Segment Open

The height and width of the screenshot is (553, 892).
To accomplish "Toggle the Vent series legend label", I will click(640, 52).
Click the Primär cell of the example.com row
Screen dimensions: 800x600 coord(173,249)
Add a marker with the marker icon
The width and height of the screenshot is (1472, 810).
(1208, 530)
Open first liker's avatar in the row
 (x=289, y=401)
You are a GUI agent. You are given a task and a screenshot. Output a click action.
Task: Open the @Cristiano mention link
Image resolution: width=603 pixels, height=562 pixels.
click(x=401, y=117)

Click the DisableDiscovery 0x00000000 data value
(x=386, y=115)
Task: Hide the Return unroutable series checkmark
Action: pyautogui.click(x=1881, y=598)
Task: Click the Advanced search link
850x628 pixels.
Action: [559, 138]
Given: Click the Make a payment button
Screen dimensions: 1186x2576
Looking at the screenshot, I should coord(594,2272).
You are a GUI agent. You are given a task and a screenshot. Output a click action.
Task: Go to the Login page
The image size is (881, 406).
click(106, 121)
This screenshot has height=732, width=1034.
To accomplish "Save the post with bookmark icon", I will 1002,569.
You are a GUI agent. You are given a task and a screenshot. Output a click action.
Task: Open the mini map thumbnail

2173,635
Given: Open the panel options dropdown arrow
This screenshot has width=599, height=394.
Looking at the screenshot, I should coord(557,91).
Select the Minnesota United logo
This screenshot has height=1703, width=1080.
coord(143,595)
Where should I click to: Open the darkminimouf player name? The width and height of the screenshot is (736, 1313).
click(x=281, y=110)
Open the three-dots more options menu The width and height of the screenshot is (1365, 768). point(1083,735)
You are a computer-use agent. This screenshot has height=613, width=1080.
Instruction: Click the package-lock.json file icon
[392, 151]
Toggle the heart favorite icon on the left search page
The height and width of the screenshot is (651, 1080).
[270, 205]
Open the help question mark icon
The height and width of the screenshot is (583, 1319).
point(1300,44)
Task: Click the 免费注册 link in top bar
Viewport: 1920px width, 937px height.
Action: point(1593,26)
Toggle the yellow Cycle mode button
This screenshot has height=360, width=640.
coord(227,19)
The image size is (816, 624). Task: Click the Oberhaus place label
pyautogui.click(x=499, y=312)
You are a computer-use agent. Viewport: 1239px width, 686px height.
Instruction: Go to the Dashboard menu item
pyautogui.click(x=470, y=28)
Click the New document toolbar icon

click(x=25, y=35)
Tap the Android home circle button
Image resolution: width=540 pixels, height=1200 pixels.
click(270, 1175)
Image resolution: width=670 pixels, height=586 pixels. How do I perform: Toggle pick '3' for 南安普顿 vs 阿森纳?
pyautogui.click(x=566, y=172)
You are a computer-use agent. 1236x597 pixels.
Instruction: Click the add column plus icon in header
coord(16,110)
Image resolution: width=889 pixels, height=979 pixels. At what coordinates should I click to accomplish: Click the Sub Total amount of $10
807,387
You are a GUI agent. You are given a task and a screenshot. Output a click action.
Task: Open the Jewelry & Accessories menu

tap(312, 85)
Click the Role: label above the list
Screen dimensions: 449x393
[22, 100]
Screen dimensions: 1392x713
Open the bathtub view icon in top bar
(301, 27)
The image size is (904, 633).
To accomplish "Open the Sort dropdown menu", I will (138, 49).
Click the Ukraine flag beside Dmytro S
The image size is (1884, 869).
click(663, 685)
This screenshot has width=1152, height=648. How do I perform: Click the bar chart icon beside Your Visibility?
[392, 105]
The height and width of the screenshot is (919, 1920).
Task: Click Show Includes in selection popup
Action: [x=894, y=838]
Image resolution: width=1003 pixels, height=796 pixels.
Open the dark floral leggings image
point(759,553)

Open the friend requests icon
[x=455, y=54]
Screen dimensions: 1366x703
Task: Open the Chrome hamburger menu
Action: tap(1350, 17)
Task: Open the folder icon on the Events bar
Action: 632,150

Segment Closed

● **PROMPT**:
Return each line of the entries that holds the string "link".

● **THE ANSWER**:
Task: Open the @Cristiano mention link
Task: Click the Advanced search link
Task: Click the 免费注册 link in top bar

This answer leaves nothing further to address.